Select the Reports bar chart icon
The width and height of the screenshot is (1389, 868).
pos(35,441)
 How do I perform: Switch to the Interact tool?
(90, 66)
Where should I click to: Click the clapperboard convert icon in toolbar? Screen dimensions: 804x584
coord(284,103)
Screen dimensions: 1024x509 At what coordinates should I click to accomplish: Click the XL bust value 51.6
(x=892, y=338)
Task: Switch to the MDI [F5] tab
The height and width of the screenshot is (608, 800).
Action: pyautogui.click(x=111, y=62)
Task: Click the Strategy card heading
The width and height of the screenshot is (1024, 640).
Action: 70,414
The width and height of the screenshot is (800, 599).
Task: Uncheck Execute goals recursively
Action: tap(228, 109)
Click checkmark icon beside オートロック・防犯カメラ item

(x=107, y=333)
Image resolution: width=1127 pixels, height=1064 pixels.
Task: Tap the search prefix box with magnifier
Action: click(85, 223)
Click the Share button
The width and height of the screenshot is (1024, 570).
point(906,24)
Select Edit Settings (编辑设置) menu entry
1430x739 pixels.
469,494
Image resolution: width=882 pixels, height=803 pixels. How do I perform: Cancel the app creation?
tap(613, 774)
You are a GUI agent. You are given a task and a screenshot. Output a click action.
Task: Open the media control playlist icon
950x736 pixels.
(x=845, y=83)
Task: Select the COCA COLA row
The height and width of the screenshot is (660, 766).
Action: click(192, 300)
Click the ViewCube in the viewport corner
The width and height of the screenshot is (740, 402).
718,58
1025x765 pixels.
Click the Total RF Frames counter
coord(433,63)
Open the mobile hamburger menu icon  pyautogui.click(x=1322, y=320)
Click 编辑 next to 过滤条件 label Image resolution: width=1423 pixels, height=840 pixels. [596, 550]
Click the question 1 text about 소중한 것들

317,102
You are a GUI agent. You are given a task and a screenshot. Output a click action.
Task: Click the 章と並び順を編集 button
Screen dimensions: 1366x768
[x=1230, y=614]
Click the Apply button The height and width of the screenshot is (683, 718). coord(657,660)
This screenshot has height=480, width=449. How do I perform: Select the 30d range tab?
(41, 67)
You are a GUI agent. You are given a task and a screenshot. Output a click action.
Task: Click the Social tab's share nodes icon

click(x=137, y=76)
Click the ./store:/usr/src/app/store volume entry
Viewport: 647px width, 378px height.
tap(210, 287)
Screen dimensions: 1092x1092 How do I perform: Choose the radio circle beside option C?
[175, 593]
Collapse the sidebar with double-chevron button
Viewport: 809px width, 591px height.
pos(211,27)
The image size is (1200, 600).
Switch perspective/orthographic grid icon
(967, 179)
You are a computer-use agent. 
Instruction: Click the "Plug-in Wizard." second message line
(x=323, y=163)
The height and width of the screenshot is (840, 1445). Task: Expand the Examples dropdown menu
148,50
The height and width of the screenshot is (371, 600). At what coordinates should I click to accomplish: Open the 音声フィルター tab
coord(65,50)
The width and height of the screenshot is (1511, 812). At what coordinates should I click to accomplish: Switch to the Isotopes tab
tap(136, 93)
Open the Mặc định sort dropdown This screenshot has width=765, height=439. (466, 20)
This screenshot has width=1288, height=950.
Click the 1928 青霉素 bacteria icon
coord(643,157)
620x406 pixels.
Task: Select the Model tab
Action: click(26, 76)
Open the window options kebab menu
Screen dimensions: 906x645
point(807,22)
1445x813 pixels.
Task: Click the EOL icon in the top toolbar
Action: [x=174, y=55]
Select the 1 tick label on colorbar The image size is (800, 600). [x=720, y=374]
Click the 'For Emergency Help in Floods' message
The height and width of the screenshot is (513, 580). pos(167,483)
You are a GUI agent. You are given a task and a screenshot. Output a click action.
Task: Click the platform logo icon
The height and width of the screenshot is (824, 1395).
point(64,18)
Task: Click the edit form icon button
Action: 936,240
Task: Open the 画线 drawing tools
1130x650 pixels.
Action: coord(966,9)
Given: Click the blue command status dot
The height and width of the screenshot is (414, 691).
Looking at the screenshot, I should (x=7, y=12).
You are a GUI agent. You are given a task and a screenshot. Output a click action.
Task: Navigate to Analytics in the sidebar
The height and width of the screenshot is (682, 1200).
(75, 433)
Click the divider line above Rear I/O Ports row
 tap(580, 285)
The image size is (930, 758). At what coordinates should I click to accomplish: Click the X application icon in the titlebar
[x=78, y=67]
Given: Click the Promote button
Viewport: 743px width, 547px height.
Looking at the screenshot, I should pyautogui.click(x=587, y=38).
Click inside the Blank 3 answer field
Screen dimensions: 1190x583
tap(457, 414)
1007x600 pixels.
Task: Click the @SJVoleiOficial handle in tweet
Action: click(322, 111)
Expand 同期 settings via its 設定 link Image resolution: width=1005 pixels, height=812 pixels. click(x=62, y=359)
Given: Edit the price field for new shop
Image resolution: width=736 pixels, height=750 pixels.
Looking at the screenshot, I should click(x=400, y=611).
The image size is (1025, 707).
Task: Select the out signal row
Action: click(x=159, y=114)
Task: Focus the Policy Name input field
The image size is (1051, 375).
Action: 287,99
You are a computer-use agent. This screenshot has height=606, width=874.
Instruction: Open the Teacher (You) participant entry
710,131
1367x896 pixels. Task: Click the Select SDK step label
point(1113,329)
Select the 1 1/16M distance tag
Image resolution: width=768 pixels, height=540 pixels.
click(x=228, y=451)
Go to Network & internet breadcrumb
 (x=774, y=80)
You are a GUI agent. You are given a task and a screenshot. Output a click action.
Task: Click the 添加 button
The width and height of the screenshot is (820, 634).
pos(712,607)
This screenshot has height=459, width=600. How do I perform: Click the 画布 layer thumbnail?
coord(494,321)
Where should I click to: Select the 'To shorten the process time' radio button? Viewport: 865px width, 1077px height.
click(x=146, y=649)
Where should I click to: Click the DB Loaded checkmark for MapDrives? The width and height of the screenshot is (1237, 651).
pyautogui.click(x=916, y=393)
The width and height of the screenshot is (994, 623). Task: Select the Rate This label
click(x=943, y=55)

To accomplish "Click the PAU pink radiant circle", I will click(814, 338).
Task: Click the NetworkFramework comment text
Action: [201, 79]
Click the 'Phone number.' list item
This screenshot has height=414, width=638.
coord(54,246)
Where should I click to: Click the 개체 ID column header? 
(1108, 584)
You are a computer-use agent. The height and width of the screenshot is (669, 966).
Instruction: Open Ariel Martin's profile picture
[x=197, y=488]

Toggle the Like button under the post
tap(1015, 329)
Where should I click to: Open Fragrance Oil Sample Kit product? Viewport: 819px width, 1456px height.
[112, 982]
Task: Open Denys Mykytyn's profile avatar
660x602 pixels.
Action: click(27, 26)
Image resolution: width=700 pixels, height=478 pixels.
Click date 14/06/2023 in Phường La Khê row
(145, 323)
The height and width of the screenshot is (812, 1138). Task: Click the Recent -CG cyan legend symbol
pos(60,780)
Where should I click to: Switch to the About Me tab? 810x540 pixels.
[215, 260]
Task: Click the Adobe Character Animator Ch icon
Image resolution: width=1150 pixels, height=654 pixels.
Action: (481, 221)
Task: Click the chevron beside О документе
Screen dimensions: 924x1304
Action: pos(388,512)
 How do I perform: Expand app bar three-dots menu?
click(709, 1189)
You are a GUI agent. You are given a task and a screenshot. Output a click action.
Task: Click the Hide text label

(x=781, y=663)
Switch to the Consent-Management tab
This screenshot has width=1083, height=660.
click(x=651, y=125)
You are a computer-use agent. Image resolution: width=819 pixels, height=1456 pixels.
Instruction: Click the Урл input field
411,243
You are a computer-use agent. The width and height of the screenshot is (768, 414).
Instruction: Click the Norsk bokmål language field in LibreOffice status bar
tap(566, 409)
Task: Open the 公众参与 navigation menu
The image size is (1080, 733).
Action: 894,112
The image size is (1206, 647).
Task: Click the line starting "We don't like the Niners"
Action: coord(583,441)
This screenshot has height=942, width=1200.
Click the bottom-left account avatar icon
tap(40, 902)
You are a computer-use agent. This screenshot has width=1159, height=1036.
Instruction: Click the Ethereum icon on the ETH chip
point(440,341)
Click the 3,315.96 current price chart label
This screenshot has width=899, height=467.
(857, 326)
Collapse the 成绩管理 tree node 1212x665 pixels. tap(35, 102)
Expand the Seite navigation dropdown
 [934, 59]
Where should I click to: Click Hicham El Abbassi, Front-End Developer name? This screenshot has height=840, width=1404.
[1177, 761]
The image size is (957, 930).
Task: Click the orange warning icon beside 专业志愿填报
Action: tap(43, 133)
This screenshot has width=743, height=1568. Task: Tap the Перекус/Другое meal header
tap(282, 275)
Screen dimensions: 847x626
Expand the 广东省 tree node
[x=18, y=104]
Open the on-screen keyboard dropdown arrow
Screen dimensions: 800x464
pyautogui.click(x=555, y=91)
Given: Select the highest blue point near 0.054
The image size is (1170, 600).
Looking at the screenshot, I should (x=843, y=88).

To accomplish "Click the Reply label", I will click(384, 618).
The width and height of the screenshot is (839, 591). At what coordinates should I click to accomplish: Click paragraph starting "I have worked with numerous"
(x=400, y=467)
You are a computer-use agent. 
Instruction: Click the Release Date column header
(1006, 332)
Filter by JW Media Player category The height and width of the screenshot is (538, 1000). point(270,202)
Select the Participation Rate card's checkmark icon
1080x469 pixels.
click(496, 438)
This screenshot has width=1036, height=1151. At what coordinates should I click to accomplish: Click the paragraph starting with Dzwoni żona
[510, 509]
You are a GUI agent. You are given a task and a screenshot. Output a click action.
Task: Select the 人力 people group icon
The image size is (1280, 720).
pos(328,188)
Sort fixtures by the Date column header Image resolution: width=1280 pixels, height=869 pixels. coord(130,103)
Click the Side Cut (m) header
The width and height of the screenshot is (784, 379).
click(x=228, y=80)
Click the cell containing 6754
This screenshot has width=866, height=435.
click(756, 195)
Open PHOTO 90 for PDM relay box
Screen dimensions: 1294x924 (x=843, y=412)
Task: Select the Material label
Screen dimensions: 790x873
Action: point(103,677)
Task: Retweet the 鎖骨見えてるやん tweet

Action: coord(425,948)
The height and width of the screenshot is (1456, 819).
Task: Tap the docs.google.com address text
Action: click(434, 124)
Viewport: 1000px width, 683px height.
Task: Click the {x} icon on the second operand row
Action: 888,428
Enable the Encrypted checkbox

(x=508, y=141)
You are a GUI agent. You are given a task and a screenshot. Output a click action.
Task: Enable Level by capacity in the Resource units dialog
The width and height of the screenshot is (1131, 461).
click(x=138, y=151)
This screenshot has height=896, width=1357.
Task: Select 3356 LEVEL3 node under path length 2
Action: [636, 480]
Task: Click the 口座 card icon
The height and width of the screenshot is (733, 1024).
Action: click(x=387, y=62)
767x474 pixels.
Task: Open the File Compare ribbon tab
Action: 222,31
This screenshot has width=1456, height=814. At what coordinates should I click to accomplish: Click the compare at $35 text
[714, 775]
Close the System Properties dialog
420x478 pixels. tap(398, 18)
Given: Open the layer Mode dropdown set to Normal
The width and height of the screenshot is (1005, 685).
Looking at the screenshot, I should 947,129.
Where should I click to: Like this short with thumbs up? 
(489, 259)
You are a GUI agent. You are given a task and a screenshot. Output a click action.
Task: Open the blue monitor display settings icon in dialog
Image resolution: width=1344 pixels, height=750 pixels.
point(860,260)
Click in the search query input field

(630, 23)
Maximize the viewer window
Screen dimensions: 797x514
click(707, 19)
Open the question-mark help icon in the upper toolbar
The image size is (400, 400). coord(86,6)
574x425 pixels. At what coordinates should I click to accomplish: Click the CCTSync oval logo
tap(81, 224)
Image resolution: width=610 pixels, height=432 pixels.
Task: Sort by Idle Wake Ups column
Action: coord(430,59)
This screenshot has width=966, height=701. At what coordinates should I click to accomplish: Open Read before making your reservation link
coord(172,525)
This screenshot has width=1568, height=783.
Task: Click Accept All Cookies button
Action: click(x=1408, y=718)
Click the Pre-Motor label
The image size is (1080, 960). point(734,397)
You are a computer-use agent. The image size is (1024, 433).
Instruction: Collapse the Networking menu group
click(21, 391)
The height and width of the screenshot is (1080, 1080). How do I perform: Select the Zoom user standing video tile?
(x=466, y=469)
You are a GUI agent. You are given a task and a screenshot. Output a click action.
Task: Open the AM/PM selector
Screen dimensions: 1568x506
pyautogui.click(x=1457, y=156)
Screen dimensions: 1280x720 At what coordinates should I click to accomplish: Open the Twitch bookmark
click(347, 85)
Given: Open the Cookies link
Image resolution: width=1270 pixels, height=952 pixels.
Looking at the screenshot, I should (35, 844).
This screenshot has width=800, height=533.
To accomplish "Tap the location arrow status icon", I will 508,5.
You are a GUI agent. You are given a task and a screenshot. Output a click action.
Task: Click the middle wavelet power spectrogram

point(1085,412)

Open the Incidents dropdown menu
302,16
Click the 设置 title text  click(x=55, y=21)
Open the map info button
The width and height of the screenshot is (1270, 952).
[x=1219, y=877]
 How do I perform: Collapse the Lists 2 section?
== == ==
REQUIRED ACTION: Restate word for word the lines above, beginning at the first one and ending at the line that carries "Task: Click the Strategy card heading".

REPLY:
Select the Reports bar chart icon
The width and height of the screenshot is (1389, 868).
pos(35,441)
 How do I perform: Switch to the Interact tool?
(90, 66)
Where should I click to: Click the clapperboard convert icon in toolbar? Screen dimensions: 804x584
coord(284,103)
Screen dimensions: 1024x509 At what coordinates should I click to accomplish: Click the XL bust value 51.6
(x=892, y=338)
Task: Switch to the MDI [F5] tab
The height and width of the screenshot is (608, 800).
Action: pyautogui.click(x=111, y=62)
Task: Click the Strategy card heading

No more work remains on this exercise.